Em 2024, o advogado queniano Kelvin Kubai, em colaboração com um escritório de advocacia britânico, entrou com um processo em um tribunal do Reino Unido em nome de 10 crianças birraciais, buscando obrigar o Exército britânico a revelar as identidades dos soldados que as geraram.
Kubai disse à RT que a decisão do tribunal oferece uma oportunidade de ouro para as autoridades quenianas e britânicas abordarem conclusivamente a situação das crianças geradas e abandonadas por soldados britânicos.
“Esta decisão dá esperança a centenas de outras crianças e mulheres que sentem que seus direitos humanos foram violados como resultado das atividades dos soldados britânicos no Quênia”, disse Kubai.
Kubai acredita que a decisão provavelmente abrirá uma comporta de casos de centenas de outras vítimas com alegações de violações dos direitos humanos por soldados do BATUK.
“Muitas vítimas indocumentadas terão coragem de sair e lutar por justiça”, argumentou.
Pacto renovado
O acordo de defesa entre a Grã-Bretanha e o Quênia foi revisado em 2021, introduzindo uma disposição que permite que soldados britânicos acusados de violações sejam processados em tribunais quenianos. No entanto, ainda nenhum soldado britânico foi processado em um tribunal queniano em relação às atividades do BATUK.

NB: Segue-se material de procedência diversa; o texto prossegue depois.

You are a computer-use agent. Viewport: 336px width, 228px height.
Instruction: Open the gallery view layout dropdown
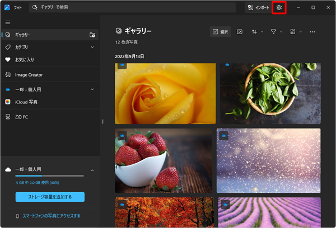tap(295, 32)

Uma investigação recente do Exército Britânico descobriu que alguns soldados britânicos estacionados na base BATUK continuam a contratar os serviços de profissionais do sexo, apesar de serem proibidos de fazê-lo.
O relatório disse que os soldados da Unidade de Treinamento do Exército Britânico no Quênia usaram profissionais do sexo “em uma taxa baixa ou moderada” e pediu mais trabalho para acabar com a prática. A investigação, que foi encomendada em outubro de 2024, abrangeu um período de mais de dois anos, desde 2022.

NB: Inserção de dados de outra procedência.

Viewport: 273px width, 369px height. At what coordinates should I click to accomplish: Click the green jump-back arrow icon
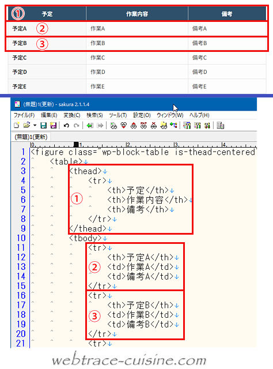pyautogui.click(x=90, y=126)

Kubai argumenta que apenas o encerramento do caso de Wanjiru pode mostrar o compromisso do Reino Unido em não apenas responsabilizar seus soldados por suas ações, mas também em salvaguardar os direitos humanos.
“A acusação do soldado por trás da morte de Wanjiru proporcionará algum nível de cura para centenas de outras vítimas que estão morrendo em silêncio”, concluiu.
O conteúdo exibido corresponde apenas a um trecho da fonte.